Höfentalhöhlen, Straßberg

Lage: westlich von Straßberg, im Höhlenpark Alter Steinbruch Straßberg

Vom Höfentalweg aus gelangt man zunächst zur Sprengstoffdepothöhle. Eine gemauerte Kammer diente als Sprengstoffdepot. Am Ende der Höhle befindet sich ein kleiner Schacht.

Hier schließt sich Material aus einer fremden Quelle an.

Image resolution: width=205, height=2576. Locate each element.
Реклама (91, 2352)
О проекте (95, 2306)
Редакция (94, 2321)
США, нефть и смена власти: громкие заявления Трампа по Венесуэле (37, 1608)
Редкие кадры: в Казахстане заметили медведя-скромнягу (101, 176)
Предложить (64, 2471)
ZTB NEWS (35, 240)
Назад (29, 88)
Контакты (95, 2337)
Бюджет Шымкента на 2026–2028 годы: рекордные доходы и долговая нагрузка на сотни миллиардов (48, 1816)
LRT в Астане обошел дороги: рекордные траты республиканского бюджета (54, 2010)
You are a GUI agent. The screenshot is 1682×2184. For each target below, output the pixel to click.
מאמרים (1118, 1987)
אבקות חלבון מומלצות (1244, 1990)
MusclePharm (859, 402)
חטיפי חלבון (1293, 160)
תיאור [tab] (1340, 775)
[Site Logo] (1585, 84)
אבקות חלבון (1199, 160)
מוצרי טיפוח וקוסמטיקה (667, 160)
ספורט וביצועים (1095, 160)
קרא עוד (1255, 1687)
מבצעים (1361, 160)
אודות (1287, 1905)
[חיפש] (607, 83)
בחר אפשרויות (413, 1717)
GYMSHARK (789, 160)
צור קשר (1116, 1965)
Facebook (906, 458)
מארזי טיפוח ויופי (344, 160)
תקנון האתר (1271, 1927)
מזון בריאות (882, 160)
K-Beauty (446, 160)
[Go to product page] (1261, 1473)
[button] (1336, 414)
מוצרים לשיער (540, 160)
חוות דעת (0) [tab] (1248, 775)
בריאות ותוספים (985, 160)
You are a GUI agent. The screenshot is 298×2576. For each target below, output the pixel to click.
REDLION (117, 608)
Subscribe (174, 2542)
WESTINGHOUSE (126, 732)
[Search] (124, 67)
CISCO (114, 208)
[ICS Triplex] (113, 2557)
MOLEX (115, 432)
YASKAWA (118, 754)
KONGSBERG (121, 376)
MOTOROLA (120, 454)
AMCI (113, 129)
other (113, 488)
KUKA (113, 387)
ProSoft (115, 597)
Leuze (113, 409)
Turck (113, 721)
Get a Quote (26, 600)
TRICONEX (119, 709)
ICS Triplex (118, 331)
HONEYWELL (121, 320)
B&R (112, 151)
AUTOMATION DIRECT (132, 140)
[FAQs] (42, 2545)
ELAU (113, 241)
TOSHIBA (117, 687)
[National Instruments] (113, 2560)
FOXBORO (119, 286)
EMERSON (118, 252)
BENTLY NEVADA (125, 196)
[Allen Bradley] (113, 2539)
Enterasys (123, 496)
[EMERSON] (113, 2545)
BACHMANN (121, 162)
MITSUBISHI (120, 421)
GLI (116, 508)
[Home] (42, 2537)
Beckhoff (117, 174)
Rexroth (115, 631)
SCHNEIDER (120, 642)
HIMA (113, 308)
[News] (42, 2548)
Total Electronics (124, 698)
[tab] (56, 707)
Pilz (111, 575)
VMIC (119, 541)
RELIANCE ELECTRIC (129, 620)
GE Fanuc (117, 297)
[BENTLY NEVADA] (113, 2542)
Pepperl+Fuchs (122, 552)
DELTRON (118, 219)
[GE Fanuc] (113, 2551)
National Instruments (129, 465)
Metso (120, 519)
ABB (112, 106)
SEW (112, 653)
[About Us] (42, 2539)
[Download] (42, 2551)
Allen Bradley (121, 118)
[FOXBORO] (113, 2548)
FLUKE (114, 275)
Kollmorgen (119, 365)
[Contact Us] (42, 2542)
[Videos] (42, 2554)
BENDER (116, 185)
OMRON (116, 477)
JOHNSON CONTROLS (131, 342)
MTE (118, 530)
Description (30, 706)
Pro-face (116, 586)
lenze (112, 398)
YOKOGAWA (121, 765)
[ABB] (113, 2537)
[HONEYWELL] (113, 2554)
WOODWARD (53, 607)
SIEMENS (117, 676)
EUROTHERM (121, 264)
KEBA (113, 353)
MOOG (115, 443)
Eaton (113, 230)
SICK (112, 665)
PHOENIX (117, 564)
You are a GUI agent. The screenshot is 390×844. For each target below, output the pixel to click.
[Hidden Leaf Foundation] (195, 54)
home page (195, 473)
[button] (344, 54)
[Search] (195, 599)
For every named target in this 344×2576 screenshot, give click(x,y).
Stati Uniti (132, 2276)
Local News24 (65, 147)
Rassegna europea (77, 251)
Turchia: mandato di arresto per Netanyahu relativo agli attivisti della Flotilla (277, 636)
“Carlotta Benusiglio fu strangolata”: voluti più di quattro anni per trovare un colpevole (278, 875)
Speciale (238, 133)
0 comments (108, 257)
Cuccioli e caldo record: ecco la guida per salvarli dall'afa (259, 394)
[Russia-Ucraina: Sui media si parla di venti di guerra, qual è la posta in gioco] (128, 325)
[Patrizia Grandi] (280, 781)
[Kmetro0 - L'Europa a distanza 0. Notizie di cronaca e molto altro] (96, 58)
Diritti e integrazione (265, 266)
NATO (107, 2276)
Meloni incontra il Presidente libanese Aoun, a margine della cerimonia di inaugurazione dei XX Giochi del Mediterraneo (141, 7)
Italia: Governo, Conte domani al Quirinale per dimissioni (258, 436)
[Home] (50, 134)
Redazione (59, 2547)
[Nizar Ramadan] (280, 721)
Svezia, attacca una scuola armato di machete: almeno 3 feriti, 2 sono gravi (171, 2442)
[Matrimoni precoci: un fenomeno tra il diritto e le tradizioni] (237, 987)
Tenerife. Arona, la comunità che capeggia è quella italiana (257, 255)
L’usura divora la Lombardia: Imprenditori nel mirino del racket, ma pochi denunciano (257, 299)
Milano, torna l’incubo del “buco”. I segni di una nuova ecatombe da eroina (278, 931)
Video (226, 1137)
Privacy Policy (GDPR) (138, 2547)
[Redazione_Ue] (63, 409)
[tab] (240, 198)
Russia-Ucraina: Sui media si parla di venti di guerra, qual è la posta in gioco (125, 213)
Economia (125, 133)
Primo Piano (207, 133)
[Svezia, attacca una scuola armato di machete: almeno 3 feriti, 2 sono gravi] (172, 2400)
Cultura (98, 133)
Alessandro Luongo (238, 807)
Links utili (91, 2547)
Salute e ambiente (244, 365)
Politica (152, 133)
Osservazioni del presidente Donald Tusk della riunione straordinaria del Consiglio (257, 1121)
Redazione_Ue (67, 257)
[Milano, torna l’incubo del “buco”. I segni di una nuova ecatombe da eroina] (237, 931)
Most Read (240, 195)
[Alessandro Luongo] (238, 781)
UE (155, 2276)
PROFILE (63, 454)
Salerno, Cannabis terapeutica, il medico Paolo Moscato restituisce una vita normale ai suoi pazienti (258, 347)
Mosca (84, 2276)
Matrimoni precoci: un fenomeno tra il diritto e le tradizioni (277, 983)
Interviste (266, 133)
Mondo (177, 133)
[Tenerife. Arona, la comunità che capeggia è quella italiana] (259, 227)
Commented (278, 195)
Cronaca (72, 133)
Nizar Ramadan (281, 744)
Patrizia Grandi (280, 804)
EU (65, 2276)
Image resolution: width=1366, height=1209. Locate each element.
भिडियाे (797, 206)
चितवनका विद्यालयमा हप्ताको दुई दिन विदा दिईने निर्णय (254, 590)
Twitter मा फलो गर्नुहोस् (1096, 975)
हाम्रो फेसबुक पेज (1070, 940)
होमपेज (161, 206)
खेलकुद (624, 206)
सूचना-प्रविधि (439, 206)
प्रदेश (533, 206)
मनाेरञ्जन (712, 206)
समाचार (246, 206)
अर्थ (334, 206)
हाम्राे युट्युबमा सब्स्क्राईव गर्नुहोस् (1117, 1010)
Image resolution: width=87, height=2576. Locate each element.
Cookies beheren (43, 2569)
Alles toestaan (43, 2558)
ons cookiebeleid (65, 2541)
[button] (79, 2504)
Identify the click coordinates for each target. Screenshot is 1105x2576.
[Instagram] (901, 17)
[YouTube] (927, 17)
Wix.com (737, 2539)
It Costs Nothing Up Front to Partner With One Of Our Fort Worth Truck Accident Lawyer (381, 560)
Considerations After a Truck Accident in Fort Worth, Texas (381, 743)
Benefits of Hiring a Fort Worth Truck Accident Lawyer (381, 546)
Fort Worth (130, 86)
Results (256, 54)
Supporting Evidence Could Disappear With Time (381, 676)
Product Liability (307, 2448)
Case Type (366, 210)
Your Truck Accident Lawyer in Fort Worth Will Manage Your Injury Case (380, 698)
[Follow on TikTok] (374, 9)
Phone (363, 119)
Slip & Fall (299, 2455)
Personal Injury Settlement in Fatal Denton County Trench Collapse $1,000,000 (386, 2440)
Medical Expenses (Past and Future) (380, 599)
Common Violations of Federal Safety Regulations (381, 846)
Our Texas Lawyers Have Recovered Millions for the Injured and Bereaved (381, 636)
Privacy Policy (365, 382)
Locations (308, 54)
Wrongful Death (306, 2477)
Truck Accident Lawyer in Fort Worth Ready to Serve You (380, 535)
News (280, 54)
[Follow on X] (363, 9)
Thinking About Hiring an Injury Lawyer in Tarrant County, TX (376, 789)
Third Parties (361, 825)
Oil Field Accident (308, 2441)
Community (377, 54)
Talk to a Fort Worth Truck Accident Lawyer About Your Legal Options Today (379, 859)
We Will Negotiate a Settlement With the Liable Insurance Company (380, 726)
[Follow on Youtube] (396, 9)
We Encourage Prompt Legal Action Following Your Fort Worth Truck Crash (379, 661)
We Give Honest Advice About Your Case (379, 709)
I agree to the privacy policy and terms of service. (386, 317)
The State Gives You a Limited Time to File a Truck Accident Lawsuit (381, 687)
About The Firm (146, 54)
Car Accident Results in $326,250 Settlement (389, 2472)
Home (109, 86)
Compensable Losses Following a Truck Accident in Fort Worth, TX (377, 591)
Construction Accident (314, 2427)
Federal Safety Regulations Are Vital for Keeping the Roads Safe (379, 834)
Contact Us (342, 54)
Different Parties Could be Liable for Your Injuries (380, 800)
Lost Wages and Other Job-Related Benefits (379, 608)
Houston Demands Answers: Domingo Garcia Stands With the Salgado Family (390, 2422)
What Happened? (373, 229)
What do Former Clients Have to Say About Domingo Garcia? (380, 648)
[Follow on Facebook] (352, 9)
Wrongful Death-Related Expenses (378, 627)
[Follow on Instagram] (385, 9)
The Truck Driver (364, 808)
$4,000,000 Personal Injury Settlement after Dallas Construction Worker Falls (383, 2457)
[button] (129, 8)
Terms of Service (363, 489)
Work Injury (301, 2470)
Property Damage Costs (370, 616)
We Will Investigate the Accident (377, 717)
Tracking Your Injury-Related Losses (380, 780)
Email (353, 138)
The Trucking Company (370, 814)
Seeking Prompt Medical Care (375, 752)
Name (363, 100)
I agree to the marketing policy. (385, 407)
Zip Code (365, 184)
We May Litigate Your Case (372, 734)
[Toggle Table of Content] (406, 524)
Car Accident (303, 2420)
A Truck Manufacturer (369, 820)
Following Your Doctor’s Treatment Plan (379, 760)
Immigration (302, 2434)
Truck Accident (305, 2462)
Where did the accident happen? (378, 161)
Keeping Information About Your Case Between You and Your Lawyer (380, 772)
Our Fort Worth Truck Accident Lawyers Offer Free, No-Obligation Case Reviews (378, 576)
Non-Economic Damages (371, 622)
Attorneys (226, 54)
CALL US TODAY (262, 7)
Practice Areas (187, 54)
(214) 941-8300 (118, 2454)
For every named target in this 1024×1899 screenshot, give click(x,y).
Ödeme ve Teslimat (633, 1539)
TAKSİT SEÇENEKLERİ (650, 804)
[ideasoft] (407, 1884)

Östlich und etwas oberhalb liegt der breite Eingang zur Plattenversturzhöhle. Die kleine Halle ist voller Versturz.

Die Riesenversturzhöhle stellt die längste Höhle des Steinbruches dar. Der großräumige Eingangsbereich neigt sich leicht abwärts. Eine Bodenspalte führt in die darunter liegende, recht große Fledermaushalle und schließlich zu einem kleineren Raum am Ende der Höhle.

Bis heute unklar ist die Existenz der Heidenhöhle. Sie soll entweder durch den Steinbruchbetrieb zerstört oder aber in ihren Resten noch Teil der Riesenversturzhöhle sein. Laut Binder sei auch nicht erwiesen, ob mit der „Straßberger Grotte“ (ein knapp 2 m hohes und 4 m breites Gewölbe in dichtem Unterholz, aus welcher 1907 eiszeitliche Steinwerkzeuge geborgen wurden) die Heidenhöhle gemeint sein könne.

Weiter östlich befindet sich die 11 m lange Künstliche Röhre mit 2 m Durchmesser, entstanden durch eine Bohrung und genau nach Süden ausgerichtet.

Diese vier Objekte wurden in einem Projekt von 2002 bis 2004 von der Jugendgruppe des Landesverbandes für Höhlen- und Karstforschung bearbeitet.